BEIRUT: Thousands of civilians were fleeing from besieged enclaves at opposite ends of Syria on Friday as two major battles in the multi-sided war entered decisive phases, with hundreds of thousands of people trapped in the path of both assaults.

Air strikes killed scores of people in eastern Ghouta, a war monitor said, and weary residents streamed out on foot for a second day, as Russian-backed government forces pressed their campaign to capture the last big rebel bastion near Damascus. On another front, Turkish and allied rebel forces struck the northern Kurdish-held town of Afrin, killing more than 40 people including children, Syrian Kurdish forces and a monitor said.

The Kurdish YPG militia defending Afrin said it battled Turkish forces who tried to storm the town from the north.

The two offensives, one backed by Russia and the other led by Turkey, have shown how Syrian factions and their foreign allies are aggressively reshaping the map of control after the defeat of Islamic State’s self-proclaimed caliphate last year.

The Syrian war entered its eighth year this week having killed half a million people and driven more than 11 million from their homes, including nearly 6 million who have fled abroad in one of the worst refugee crises of modern times.

The government launched its offensive on eastern Ghouta a month ago, and Turkey began its cross-border assault in Afrin in January. In both cases, hundreds of thousands of civilians have been trapped inside encircled pockets on the battlefield.

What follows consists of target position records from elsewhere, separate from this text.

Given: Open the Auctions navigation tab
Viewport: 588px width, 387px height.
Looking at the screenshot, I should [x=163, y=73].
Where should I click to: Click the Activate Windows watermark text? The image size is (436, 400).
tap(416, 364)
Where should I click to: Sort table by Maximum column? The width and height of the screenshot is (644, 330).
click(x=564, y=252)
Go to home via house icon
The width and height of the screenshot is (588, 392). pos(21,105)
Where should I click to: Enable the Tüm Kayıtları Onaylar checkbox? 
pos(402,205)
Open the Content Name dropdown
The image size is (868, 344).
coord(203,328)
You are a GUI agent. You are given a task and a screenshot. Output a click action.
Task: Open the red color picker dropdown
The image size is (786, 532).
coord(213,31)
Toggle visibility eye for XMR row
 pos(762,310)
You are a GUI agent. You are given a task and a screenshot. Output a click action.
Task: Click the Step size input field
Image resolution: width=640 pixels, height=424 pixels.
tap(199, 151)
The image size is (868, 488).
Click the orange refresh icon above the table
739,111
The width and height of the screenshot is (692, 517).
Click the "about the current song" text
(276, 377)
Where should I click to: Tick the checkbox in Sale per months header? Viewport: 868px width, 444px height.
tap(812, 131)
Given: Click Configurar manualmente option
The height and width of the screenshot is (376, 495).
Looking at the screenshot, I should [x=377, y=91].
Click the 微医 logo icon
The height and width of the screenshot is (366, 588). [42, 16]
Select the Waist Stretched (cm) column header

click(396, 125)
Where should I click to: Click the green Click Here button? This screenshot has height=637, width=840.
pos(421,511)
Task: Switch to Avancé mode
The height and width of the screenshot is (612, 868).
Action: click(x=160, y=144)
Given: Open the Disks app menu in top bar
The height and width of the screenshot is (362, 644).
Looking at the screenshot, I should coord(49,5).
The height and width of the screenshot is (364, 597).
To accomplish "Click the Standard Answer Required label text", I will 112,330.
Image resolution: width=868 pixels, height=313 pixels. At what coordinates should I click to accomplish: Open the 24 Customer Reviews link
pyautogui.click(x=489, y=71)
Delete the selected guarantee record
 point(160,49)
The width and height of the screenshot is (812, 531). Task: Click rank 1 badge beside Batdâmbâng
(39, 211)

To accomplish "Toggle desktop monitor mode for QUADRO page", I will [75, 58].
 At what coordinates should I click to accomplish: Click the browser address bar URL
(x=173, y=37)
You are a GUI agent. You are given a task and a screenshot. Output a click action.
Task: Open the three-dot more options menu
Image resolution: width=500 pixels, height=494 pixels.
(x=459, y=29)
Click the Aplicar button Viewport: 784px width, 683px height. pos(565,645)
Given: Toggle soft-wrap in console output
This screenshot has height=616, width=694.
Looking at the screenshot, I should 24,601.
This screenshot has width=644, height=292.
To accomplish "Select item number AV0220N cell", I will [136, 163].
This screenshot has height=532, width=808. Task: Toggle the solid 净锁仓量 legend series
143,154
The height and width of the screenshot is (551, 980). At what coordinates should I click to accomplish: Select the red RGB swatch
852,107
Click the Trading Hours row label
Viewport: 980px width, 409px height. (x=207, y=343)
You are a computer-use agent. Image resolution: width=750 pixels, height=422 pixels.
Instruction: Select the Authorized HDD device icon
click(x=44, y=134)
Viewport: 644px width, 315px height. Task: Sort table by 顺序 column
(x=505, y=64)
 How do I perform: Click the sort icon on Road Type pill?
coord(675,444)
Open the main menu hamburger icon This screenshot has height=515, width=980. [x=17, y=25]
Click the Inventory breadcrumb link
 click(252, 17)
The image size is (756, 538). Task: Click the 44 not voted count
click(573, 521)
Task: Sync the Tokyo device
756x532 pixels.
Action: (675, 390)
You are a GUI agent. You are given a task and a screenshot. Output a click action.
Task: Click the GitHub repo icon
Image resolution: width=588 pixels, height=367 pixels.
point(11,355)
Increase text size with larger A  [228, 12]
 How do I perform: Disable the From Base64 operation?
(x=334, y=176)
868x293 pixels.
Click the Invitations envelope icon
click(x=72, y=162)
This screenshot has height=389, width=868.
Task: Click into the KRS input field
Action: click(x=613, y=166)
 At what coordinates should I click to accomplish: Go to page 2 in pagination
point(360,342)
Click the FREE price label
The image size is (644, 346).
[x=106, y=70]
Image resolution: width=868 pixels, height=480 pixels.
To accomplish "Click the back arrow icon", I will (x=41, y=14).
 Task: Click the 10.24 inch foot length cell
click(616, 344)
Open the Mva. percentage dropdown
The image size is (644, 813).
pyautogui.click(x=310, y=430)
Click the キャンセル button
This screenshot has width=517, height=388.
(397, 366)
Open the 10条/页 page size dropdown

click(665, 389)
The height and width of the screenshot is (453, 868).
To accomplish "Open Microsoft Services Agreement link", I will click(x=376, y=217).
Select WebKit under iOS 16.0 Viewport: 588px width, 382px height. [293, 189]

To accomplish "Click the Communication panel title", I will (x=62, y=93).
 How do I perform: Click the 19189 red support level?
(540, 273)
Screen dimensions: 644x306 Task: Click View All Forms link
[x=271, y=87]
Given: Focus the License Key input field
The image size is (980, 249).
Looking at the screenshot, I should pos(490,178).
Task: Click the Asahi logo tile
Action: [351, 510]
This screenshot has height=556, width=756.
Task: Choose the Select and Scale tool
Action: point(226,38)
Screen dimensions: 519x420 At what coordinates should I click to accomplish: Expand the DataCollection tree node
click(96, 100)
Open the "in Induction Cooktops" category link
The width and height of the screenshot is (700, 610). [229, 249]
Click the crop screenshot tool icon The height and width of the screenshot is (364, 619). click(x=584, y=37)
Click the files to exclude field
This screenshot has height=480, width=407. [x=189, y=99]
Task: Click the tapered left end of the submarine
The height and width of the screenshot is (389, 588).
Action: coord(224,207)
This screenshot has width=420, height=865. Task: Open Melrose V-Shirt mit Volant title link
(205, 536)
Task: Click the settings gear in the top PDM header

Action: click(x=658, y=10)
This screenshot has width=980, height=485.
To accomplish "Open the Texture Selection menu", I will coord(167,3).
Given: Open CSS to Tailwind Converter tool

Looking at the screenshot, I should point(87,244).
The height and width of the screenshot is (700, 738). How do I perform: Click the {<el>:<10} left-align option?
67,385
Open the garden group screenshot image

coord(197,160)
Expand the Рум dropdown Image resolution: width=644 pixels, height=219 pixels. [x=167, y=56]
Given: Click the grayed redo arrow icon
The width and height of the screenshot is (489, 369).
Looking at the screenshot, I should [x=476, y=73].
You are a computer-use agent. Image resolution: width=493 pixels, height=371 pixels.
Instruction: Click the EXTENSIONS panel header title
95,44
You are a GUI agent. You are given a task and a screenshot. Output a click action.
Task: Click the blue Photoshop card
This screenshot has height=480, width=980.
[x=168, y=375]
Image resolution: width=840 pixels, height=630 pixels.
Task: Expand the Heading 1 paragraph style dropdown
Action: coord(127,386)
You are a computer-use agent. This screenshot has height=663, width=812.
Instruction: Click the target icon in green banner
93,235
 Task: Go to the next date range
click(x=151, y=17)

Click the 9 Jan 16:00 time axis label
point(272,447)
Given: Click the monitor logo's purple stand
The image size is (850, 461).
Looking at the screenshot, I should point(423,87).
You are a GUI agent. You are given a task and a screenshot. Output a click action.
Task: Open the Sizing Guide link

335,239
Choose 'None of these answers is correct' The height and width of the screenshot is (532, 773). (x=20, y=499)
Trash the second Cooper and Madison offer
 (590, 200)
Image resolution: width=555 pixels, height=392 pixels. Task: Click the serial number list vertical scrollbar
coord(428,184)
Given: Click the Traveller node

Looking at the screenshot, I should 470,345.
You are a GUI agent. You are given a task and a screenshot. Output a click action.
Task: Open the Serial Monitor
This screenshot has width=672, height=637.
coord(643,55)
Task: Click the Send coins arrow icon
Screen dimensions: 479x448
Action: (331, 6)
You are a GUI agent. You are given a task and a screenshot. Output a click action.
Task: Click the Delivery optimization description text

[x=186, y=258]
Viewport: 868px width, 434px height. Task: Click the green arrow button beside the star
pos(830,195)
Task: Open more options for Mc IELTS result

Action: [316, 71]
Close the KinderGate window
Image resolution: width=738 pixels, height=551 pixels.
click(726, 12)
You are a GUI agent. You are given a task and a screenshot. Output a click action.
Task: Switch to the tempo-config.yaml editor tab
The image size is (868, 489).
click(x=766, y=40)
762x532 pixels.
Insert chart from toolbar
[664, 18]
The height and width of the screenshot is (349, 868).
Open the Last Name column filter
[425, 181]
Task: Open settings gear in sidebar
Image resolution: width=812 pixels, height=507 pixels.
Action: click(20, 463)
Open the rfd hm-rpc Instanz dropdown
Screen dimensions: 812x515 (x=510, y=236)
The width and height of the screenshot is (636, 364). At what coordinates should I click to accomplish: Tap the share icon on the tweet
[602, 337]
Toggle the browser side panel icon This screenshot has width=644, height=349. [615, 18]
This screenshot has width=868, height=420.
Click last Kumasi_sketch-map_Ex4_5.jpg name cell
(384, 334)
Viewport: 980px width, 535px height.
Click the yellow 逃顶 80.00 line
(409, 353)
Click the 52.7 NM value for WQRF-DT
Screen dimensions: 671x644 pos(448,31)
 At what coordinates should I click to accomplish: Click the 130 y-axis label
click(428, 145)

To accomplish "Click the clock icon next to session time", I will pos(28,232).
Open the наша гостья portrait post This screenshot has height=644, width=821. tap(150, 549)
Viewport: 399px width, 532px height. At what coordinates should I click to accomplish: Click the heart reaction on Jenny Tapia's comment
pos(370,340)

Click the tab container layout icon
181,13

An estimated 12,000-16,000 people left Ghouta in recent days, while fighting in the Afrin region has reportedly displaced more than 48,000, said Linda Tom, a UN humanitarian spokeswoman in Syria.

Meanwhile, the main rebel faction in eastern Ghouta said on Friday it rejected a proposal from Russia for talks inside Syria over the fighters surrendering and leaving their enclave.

Wael Olwan, a spokesman for Failaq al-Rahman, which controls a pocket in Ghouta, said Moscow’s messages to the rebels came through the United Nations. “What the Russians are asking for in terms of surrender through (local) negotiations is rejected,” said Olwan, who is based in Turkey.